A thermodynamically consistent Johnson-Segalman-Giesekus model: numerical simulation of the rod climbing effect

Abstract: Viscoelastic rate-type fluids represent a popular class of non-Newtonian fluid models due to their ability to describe phenomena such as stress relaxation, non-linear creep, and normal stress differences. The presence of normal stress differences in a simple shear flow gives rise to forces acting in directions orthogonal to the primary flow direction. The rod climbing effect, i.e. the rise of a fluid along a rod rotating about its axis, is associated with this phenomenon.
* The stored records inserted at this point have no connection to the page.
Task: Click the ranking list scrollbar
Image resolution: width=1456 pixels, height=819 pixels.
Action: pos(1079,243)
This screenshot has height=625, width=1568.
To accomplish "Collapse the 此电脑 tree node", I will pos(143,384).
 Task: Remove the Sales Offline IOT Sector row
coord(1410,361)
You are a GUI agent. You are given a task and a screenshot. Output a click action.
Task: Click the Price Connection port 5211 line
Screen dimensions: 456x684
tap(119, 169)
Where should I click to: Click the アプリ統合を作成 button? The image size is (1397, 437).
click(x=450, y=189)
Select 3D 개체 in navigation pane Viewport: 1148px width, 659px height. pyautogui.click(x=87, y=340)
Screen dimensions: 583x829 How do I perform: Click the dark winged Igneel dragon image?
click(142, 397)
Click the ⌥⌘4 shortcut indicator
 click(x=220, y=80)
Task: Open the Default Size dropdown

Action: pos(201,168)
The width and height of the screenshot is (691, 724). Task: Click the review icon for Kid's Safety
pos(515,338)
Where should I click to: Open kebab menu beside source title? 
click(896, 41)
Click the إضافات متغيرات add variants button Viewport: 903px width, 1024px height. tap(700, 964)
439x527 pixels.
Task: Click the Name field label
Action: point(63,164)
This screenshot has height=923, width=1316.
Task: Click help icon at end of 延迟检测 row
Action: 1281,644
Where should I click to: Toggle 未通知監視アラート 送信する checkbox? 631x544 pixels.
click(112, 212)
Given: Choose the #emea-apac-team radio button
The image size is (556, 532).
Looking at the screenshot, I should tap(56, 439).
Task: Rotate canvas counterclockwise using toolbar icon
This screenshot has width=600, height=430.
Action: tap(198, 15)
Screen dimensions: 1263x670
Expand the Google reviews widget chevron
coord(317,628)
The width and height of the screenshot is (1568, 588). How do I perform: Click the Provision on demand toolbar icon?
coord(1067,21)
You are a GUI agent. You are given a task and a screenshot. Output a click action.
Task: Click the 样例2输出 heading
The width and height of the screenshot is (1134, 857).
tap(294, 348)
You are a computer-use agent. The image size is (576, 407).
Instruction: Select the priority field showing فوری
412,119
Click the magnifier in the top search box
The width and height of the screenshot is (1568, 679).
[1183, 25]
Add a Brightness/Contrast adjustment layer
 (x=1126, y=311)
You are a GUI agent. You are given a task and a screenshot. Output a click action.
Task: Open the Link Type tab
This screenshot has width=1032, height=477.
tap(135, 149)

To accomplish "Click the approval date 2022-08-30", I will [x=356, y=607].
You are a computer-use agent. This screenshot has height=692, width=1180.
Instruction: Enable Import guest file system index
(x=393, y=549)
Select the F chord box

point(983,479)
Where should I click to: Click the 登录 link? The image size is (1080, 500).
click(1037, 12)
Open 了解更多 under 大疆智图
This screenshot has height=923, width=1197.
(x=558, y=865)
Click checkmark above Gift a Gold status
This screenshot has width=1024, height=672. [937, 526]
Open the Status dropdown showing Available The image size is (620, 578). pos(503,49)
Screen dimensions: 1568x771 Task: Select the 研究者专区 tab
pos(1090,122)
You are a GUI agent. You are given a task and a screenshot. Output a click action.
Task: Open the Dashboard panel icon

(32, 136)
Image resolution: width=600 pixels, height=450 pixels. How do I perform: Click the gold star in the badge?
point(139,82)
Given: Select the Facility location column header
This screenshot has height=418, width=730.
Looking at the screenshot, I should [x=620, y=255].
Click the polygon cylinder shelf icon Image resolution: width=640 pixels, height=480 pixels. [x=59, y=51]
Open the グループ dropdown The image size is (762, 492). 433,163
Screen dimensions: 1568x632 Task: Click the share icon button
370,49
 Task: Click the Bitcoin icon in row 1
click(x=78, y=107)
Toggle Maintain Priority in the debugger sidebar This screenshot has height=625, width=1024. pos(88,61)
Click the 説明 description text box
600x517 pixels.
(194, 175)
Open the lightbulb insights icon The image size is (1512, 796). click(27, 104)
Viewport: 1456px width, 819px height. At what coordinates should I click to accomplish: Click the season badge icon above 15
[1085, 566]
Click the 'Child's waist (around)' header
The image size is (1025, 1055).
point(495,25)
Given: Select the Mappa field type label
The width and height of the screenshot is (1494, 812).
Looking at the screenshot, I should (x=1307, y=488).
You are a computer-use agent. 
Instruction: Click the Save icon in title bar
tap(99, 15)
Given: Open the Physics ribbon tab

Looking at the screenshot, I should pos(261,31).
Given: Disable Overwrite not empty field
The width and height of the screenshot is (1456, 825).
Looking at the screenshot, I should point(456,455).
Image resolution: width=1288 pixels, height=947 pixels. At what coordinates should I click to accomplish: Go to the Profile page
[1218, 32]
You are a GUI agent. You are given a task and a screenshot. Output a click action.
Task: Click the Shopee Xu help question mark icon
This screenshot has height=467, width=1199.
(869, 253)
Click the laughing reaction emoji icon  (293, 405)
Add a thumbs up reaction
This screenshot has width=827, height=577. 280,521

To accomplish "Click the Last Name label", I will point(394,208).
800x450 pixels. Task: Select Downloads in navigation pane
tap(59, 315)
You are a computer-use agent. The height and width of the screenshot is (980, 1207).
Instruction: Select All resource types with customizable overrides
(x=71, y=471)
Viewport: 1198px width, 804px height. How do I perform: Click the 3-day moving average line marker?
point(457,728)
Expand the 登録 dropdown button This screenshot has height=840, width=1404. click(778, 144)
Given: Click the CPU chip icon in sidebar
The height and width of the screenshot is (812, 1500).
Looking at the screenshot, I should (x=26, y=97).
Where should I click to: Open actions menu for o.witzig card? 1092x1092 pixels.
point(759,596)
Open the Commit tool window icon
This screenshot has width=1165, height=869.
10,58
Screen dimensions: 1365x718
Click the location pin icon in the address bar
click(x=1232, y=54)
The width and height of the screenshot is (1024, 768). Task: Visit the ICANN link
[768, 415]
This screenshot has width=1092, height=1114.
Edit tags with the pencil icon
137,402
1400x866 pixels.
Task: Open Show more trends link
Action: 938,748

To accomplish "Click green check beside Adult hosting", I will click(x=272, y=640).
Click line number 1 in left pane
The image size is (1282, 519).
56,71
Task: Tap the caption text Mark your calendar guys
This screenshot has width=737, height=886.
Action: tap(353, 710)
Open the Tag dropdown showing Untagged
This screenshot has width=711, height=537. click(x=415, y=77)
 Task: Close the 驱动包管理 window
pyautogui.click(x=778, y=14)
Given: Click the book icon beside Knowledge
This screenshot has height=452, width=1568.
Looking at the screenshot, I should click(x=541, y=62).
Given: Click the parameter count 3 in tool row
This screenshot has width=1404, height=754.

Within the class of viscoelastic rate-type fluids that includes the Oldroyd-B and Giesekus models with Gordon--Schowalter convected derivatives, we show -- by means of thermodynamical analysis and numerical simulations -- that a thermodynamically consistent variant of the Johnson--Segalman model captures experimental data exceedingly well and is therefore superior to other models in this class, including the standard Johnson--Segalman model, which is widely used in engineering applications but is shown here to be incompatible with the second law of thermodynamics. We release a robust and computationally efficient higher-order finite-element implementation as open-source software on GitHub. The implementation is based on an arbitrary Lagrangian--Eulerian (ALE) formulation of the governing equations and is developed using the Firedrake library.